··· Dataset extract

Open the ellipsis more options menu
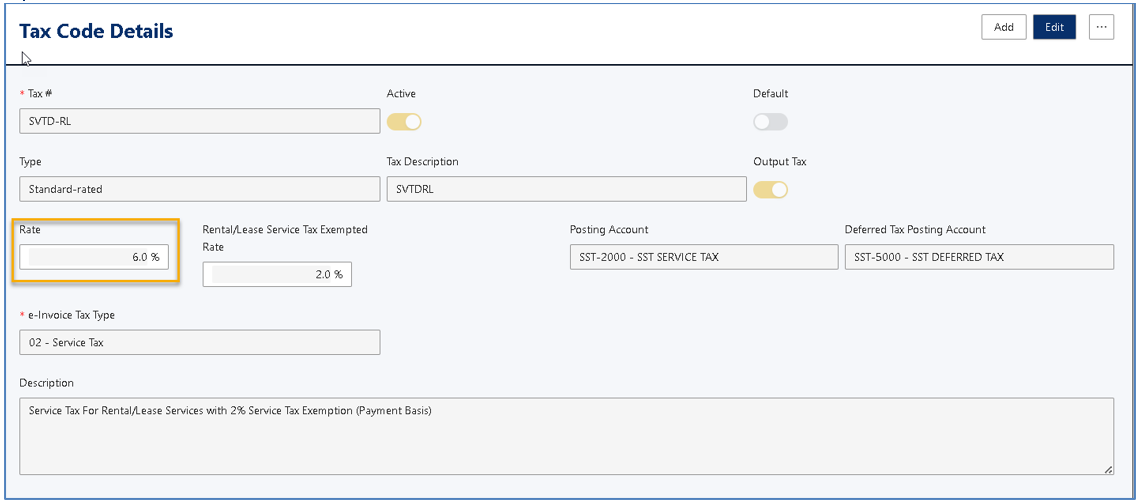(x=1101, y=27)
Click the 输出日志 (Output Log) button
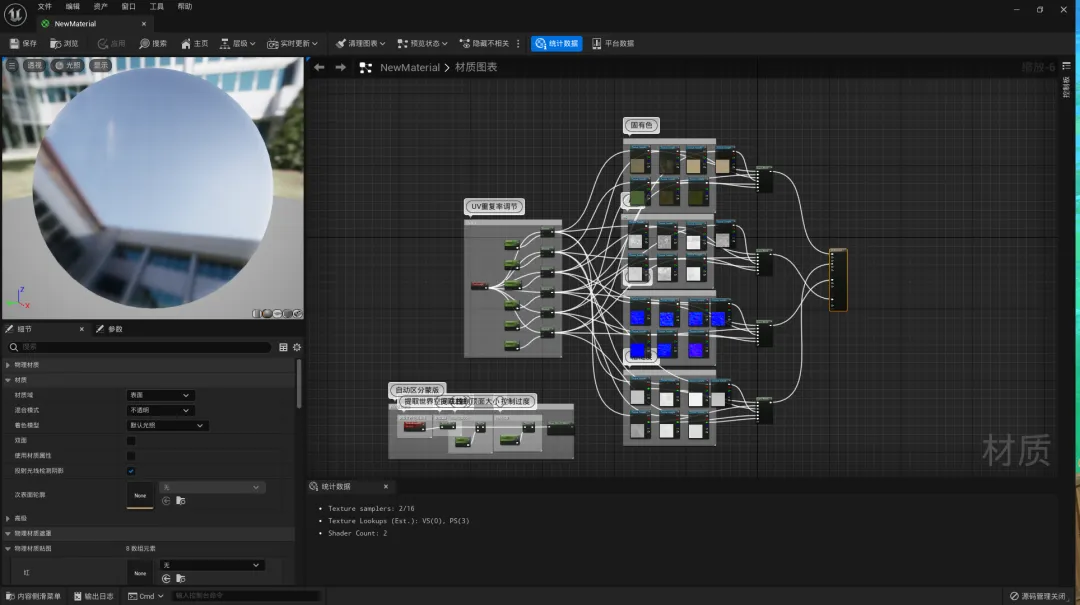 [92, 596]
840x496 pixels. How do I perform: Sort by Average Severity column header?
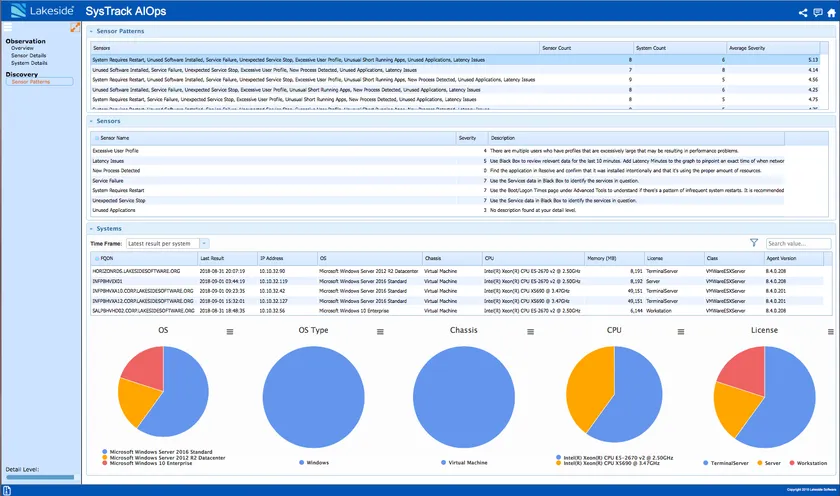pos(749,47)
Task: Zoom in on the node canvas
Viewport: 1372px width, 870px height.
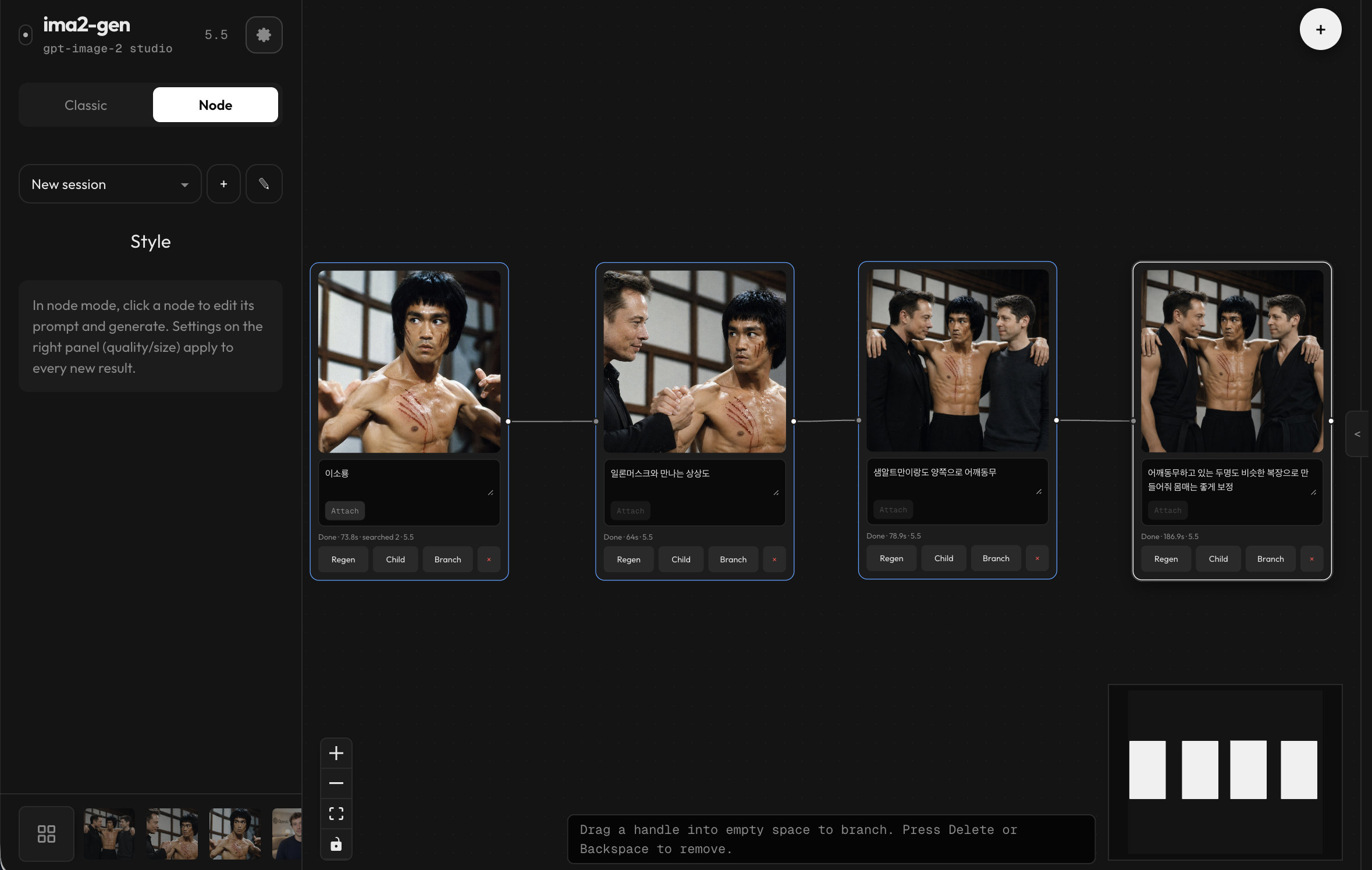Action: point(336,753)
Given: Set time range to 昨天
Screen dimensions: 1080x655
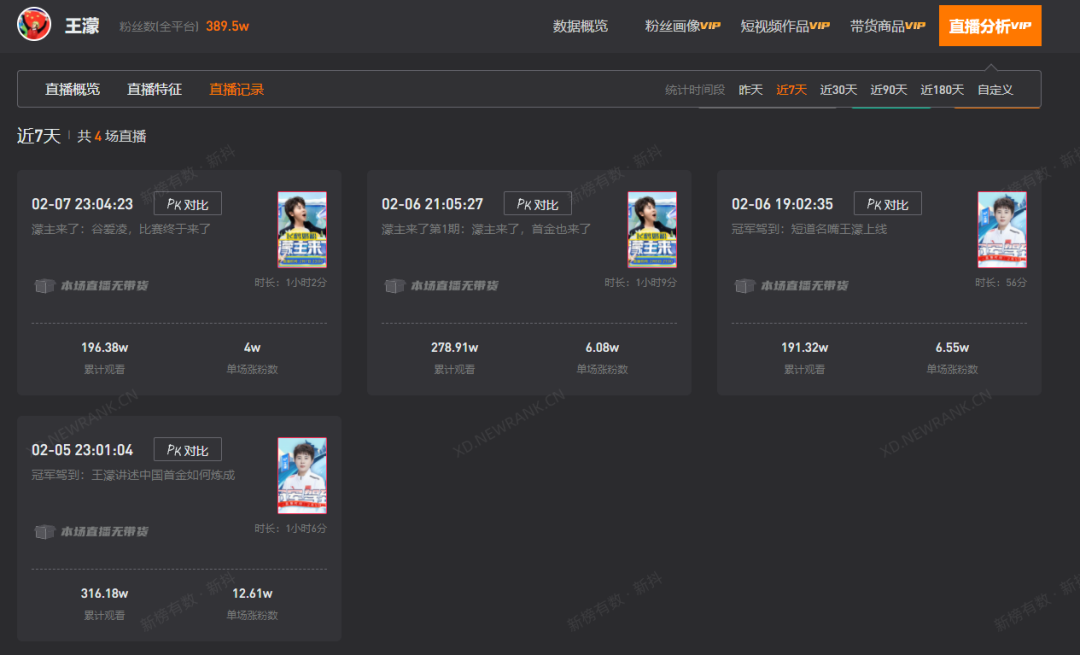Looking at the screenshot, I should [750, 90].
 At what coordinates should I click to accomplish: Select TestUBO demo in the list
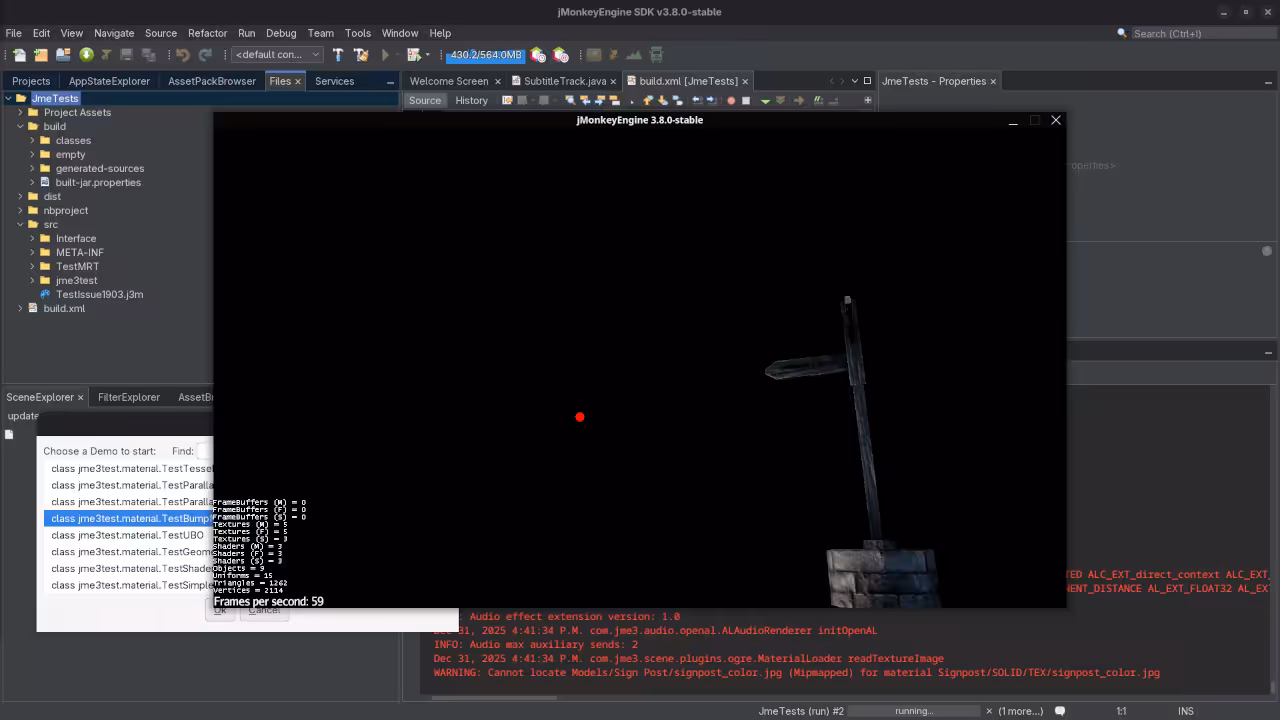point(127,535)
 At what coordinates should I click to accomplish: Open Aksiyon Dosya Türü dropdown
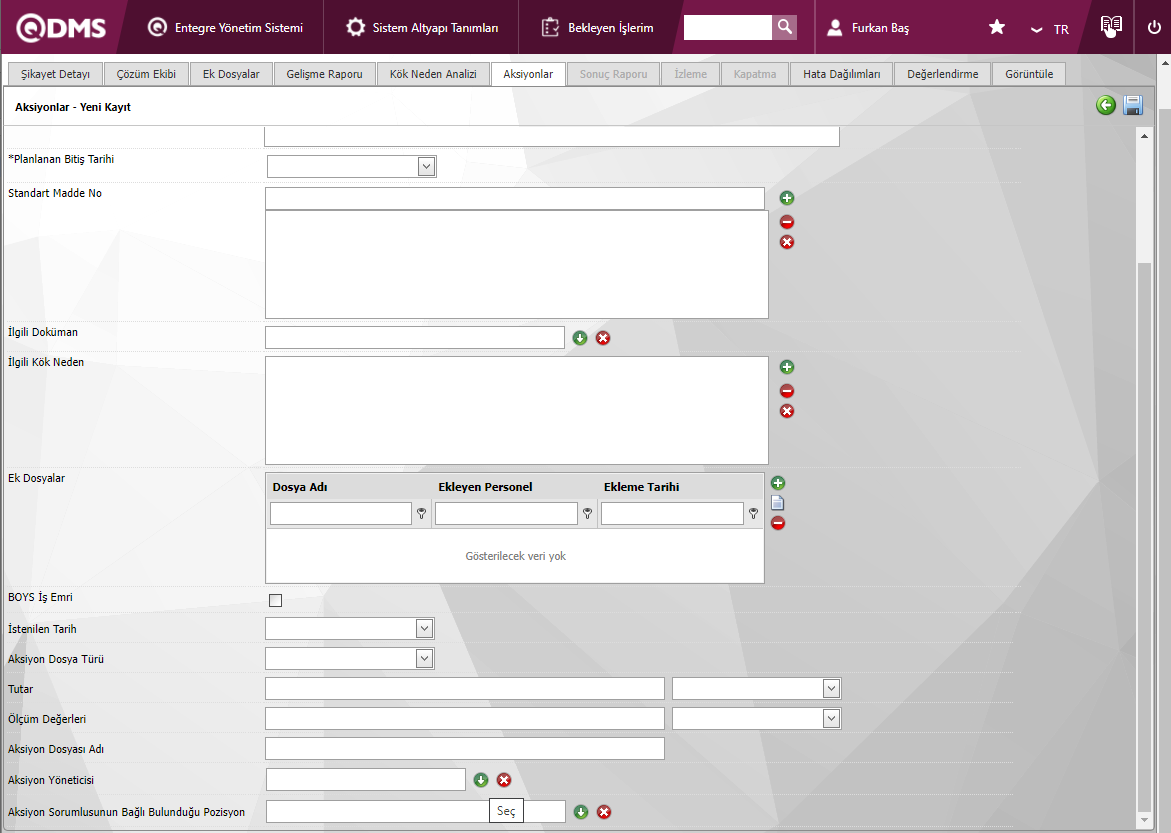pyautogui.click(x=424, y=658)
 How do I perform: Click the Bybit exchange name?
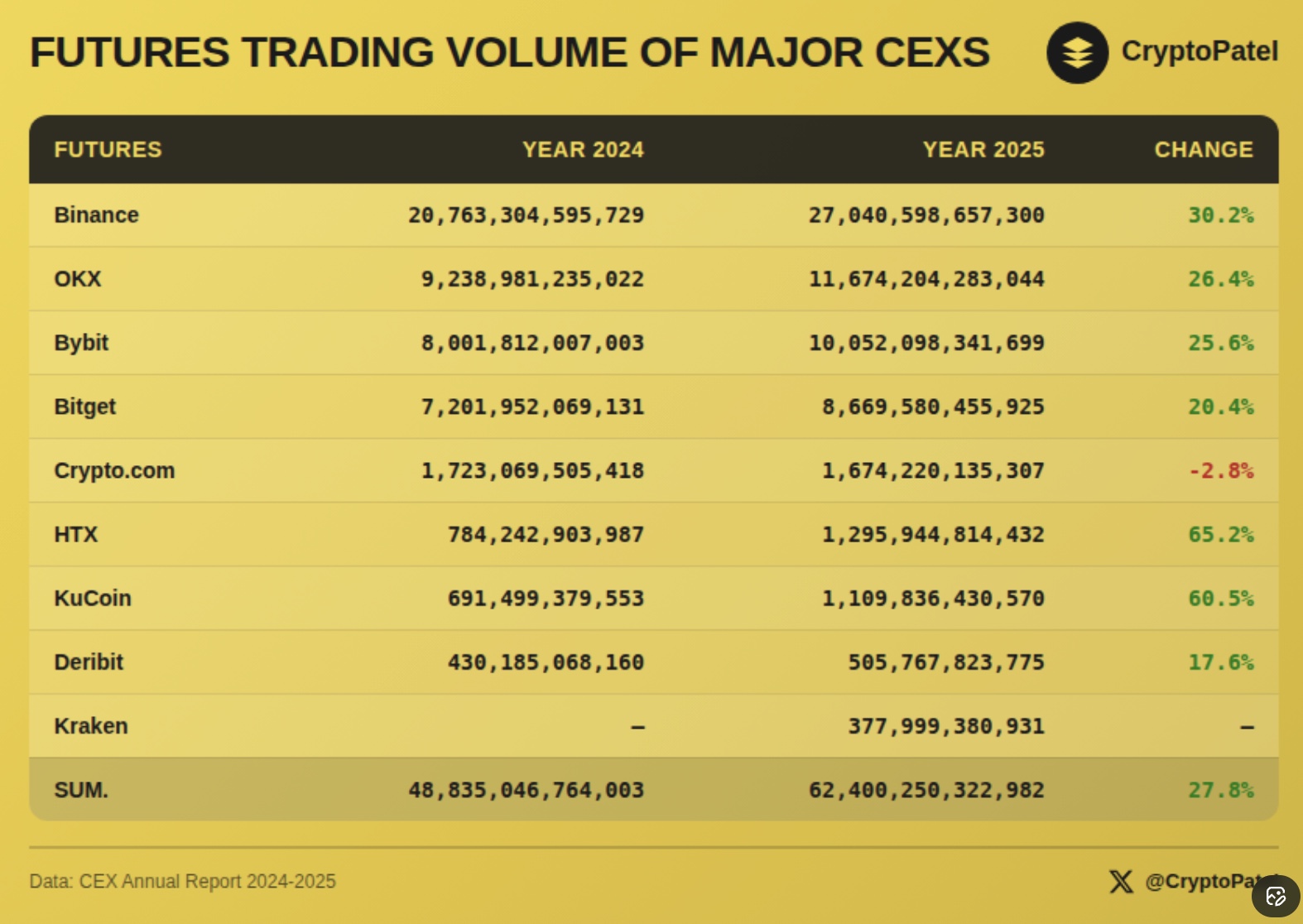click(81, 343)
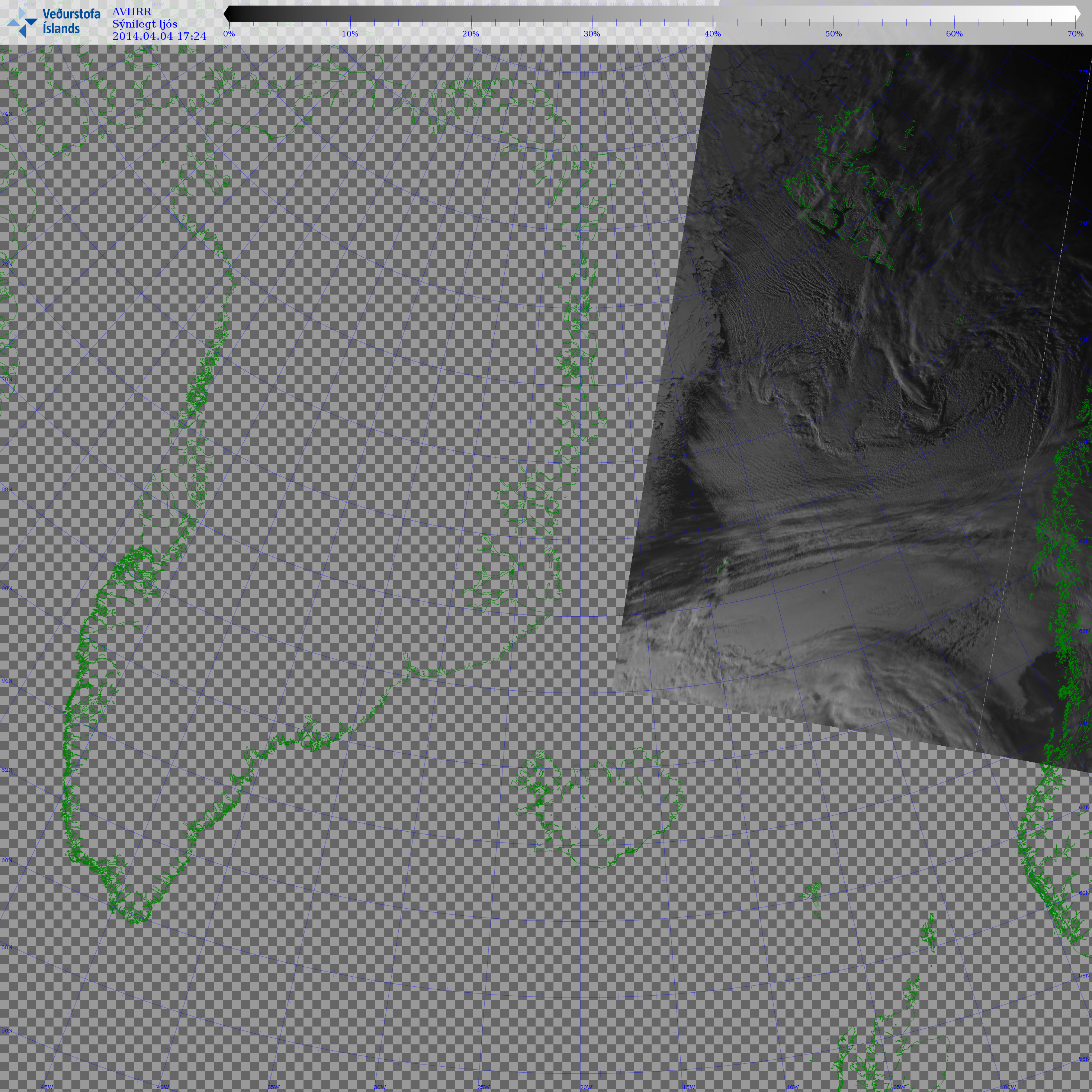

······

#### [Required task]
Swap "coordinates" for "screen position" throughout the entries above, keeping everything else the same, and leave the pictures out.

#### [Exercise response]
Open the ellipsis more options menu
(x=1101, y=27)
Click the 输出日志 (Output Log) button
 [92, 596]
840x496 pixels. How do I perform: Sort by Average Severity column header?
pos(749,47)
Task: Zoom in on the node canvas
Viewport: 1372px width, 870px height.
Action: point(336,753)
Given: Set time range to 昨天
Screen dimensions: 1080x655
Looking at the screenshot, I should [750, 90].
 At what screen position should I click to accomplish: Select TestUBO demo in the list
point(127,535)
 At what screen position should I click to accomplish: Open Aksiyon Dosya Türü dropdown
pyautogui.click(x=424, y=658)
 How do I perform: Click the Bybit exchange name?
click(81, 343)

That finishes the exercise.